Accumulator (structured product)

Accumulators (aka: share forward accumulators) are financial derivative products sold by an issuer (seller) to investors (the buyer) that require the buyers to buy shares of some underlying security at a predetermined strike price, settled periodically.[1] This allows the investor to "accumulate" holdings in the underlying security over the term of the contract; this then constitutes a structured product.

Sometimes known as "I kill you later"[1] contracts, accumulators typically last for a year or less and terminate early ("knock-out") if the stock price goes above a threshold ("barrier").

The basic idea of an accumulator contract is that the buyer speculates a company will trade between a certain price range (the range between the strike and the knock out price) within the contract period, and the issuer bets that stock will fall below the strike price. Note that the buyer holds an obligation to buy the shares at the strike price and not the option to buy. Likewise, the issuer holds an obligation to sell shares at the strike price.

Contract specifications

Terms of the accumulator contract between two counterparties are specified in a term sheet.

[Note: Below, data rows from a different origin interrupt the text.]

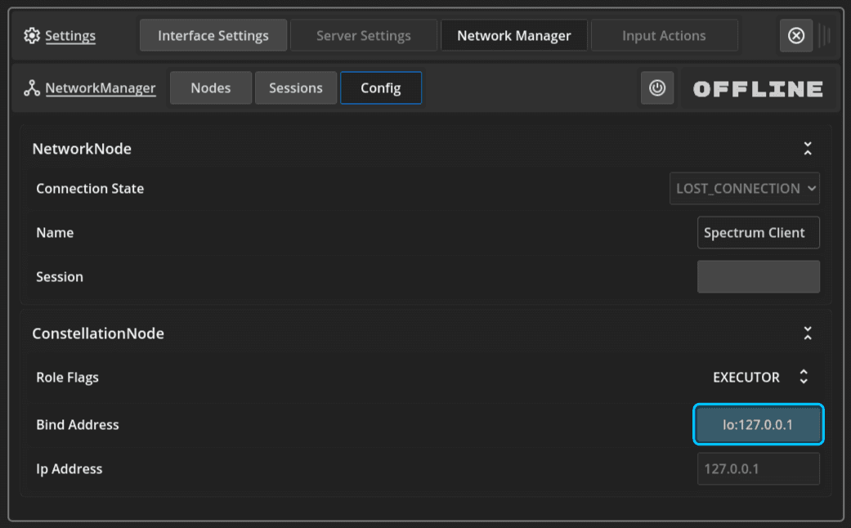
Task: Open the Sessions view
Action: pyautogui.click(x=296, y=88)
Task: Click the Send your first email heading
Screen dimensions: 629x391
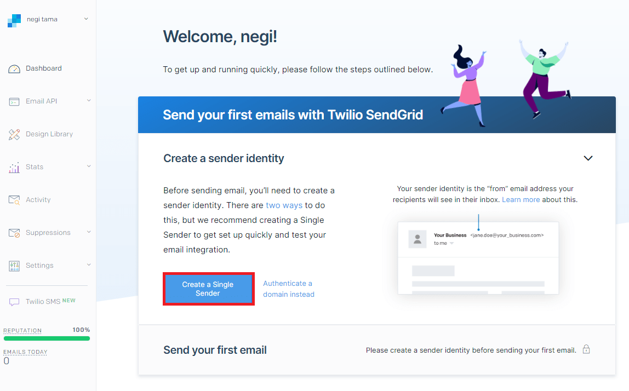Action: pos(215,350)
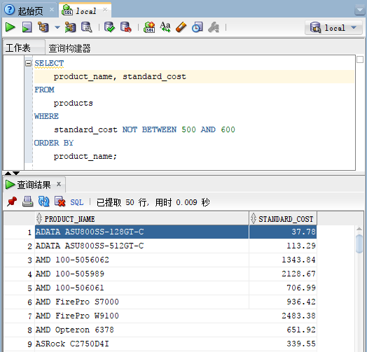Refresh the query result

(43, 202)
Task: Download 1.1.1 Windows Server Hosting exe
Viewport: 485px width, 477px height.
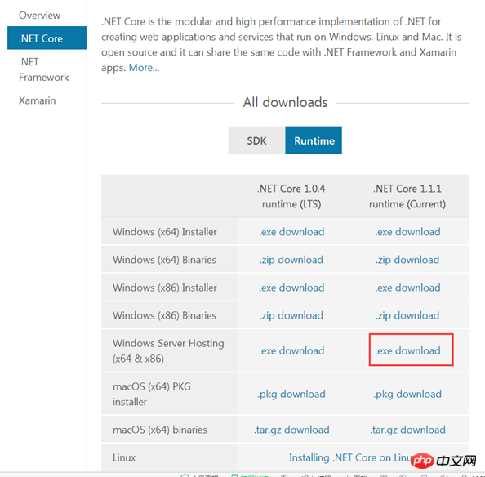Action: coord(407,350)
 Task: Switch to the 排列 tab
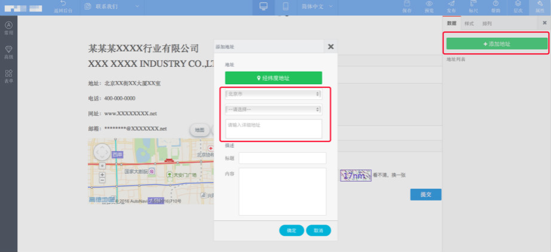(x=487, y=23)
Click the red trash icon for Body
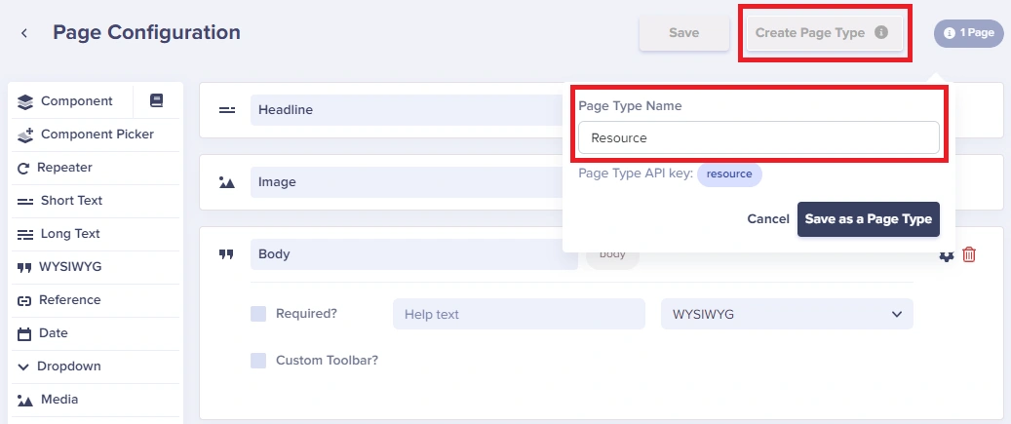Image resolution: width=1011 pixels, height=424 pixels. [x=968, y=254]
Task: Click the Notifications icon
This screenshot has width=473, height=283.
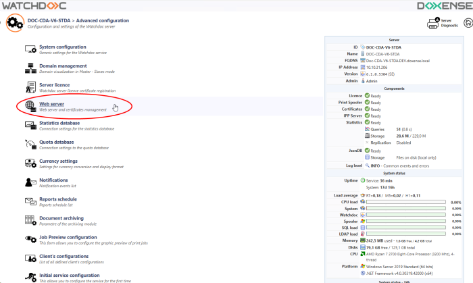Action: 30,182
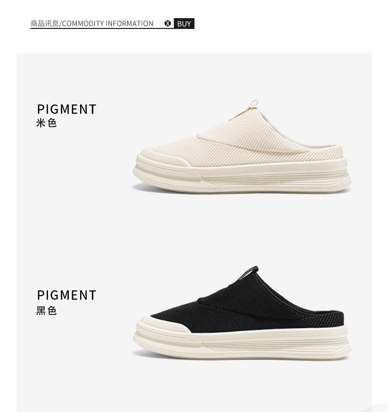Viewport: 388px width, 412px height.
Task: Click the 黑色 color label
Action: pos(47,310)
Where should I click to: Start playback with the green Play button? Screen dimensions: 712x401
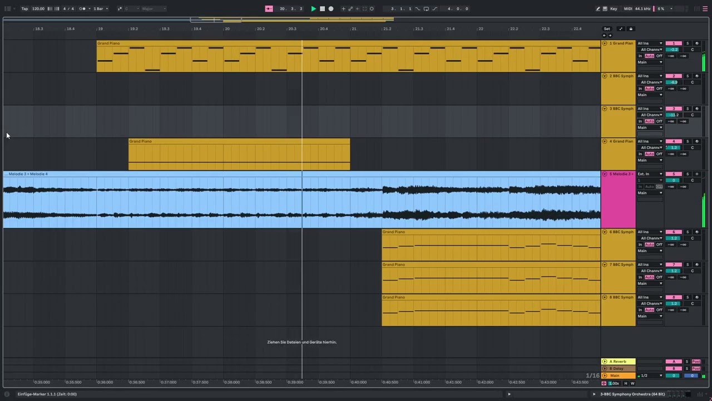pyautogui.click(x=313, y=9)
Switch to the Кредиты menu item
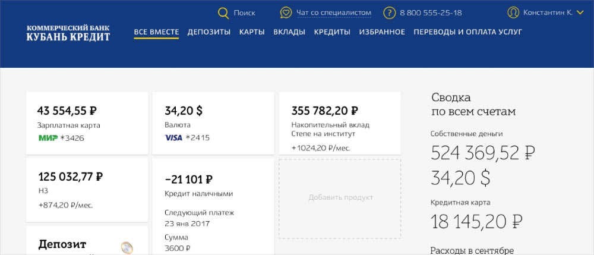The height and width of the screenshot is (255, 594). 332,32
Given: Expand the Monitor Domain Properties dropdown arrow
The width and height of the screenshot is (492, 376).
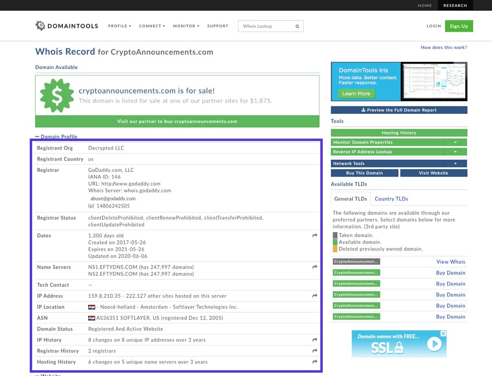Looking at the screenshot, I should click(x=456, y=142).
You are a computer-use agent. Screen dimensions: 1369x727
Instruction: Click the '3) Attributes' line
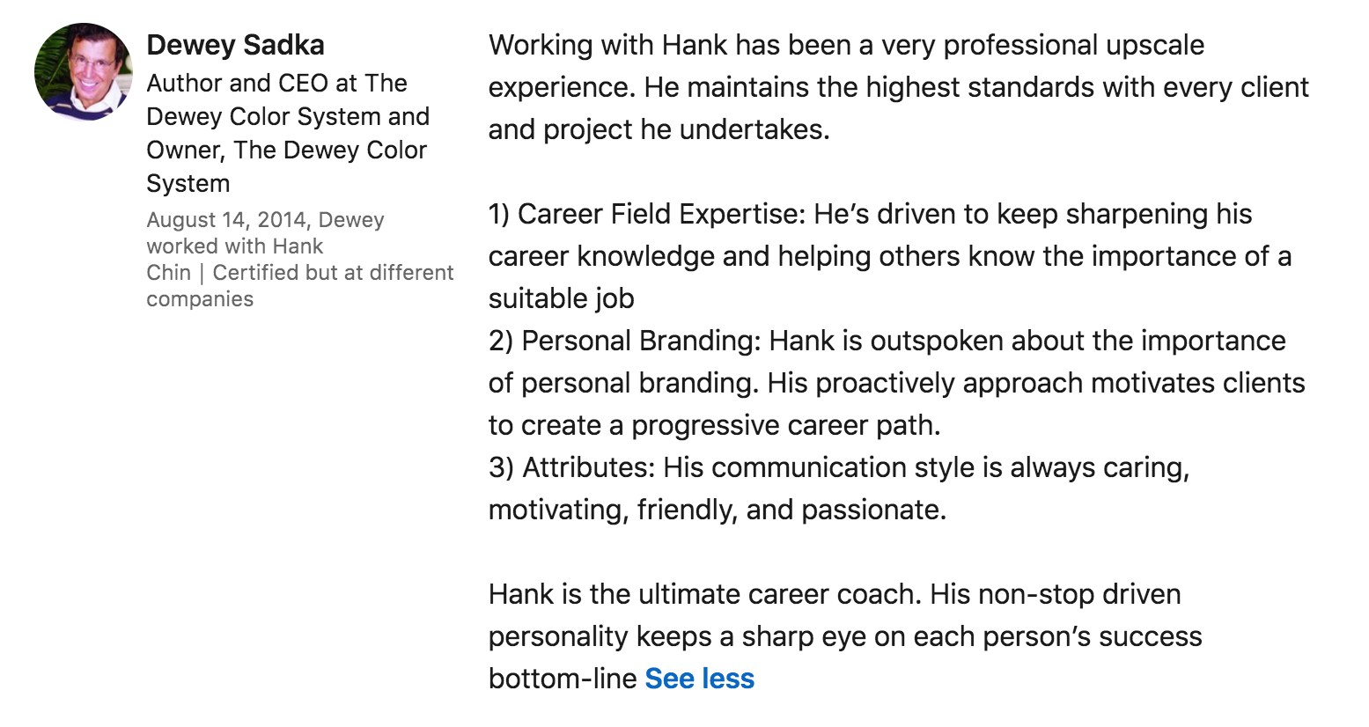839,467
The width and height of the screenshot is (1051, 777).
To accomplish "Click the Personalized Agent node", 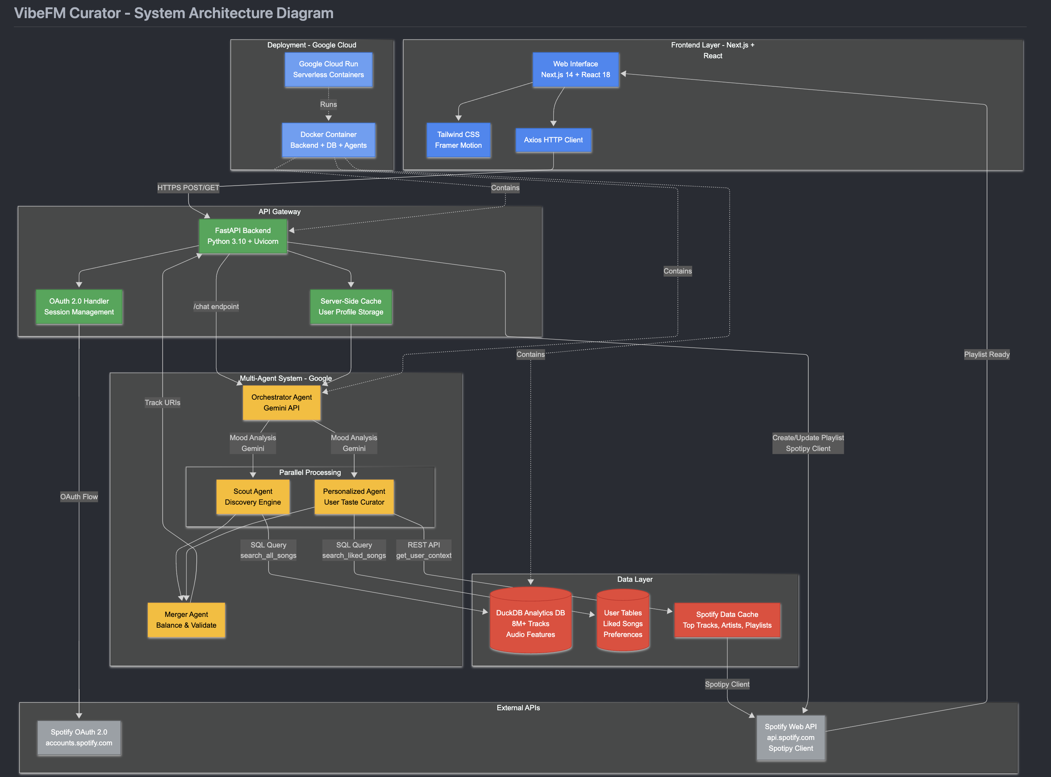I will point(354,497).
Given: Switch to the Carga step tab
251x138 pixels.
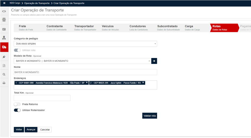Looking at the screenshot, I should pos(192,28).
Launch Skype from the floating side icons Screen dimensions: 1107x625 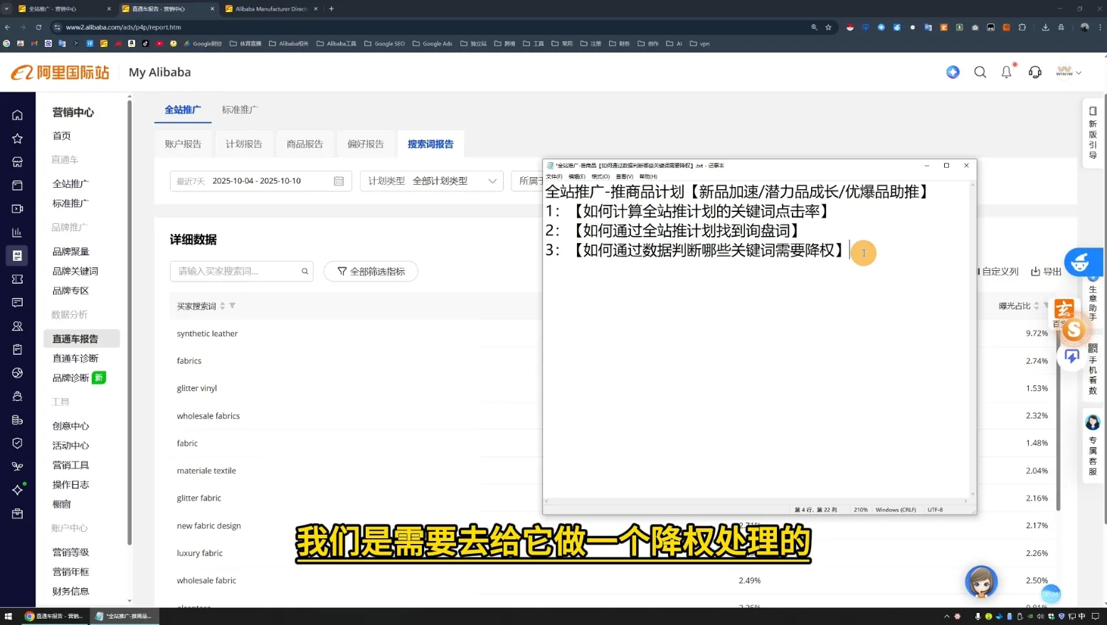(x=1073, y=329)
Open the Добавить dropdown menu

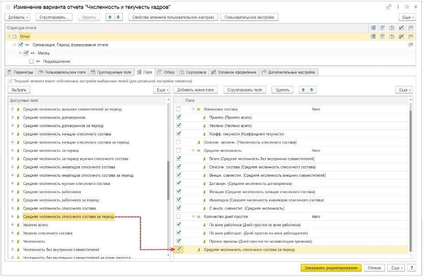(18, 17)
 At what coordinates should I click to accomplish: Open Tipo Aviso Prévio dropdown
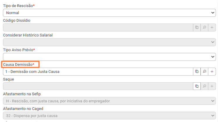109,57
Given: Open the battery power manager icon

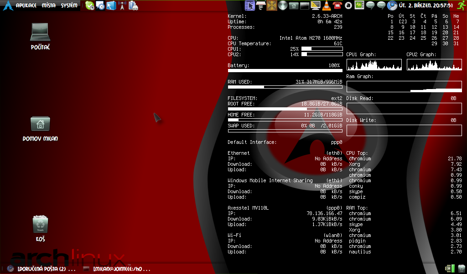Looking at the screenshot, I should [133, 5].
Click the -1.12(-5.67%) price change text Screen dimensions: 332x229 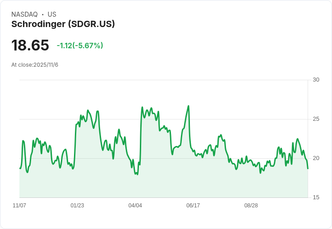[80, 46]
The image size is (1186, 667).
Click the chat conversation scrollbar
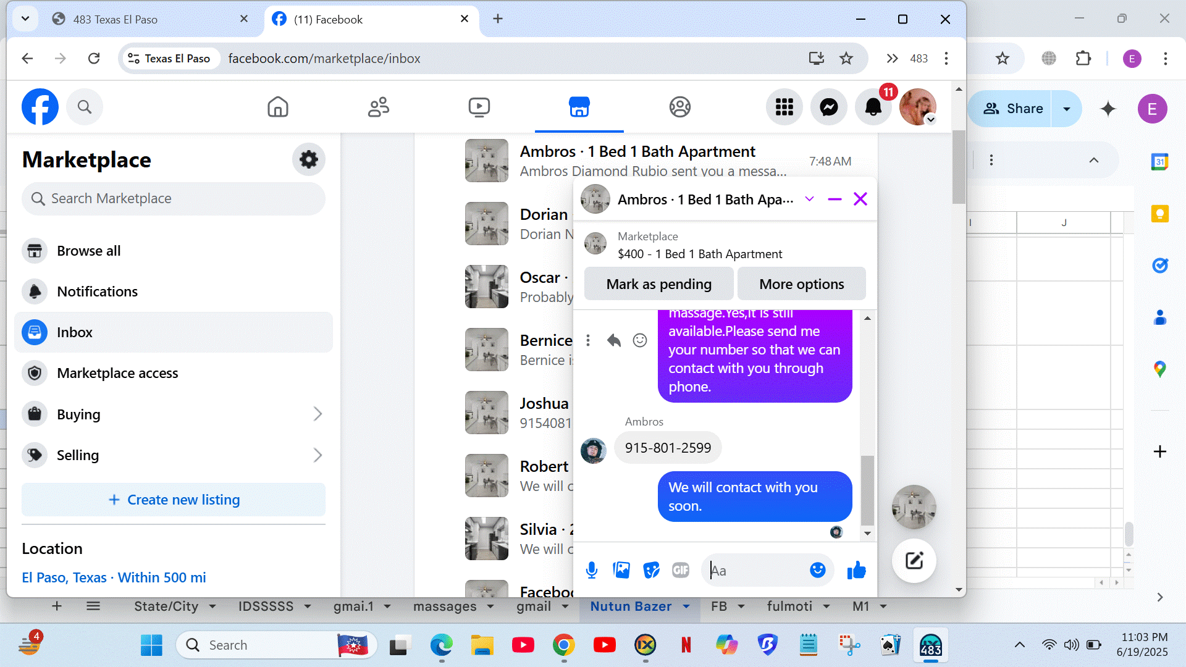pos(867,490)
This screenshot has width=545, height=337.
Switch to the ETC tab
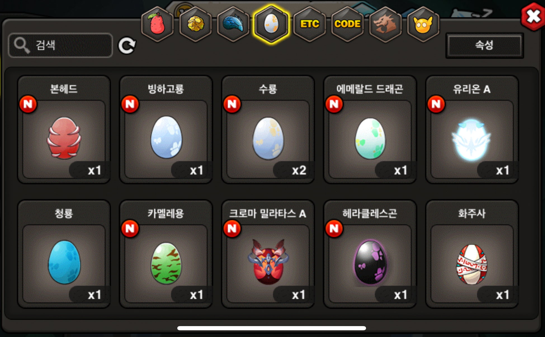click(x=310, y=24)
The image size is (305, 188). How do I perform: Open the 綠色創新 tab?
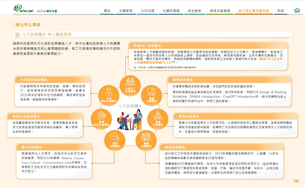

They will usually include the following:

  • The Reference Shares ("the shares"), or the underlying security of the contract.
  • The quantity and class of shares (if there are more than one class).
  • The strike price, also called the exercise price. This is price at which the issuer will sell shares to the investor.
  • The settlement dates, this is the dates on which shares will change hands from the Issuer to the buyer. There should be more than one settlement day in an accumulator contract, or else it will not be "accumulating".
  • The knock out price, this sets the top limit price the underlying equity can reach before the contract is "knocked out" and whatever outstanding shares accumulated prior to that day are settled
  • Shares per day, this is the maximum number of shares the buyer can "accumulate" per day.
  • The trade day, this is the day the contract was sold/bought.
  • The first accumulation day, this is the day that accumulation begins.
  • The Initial Knock-out day, this is the first day that knock out can occur.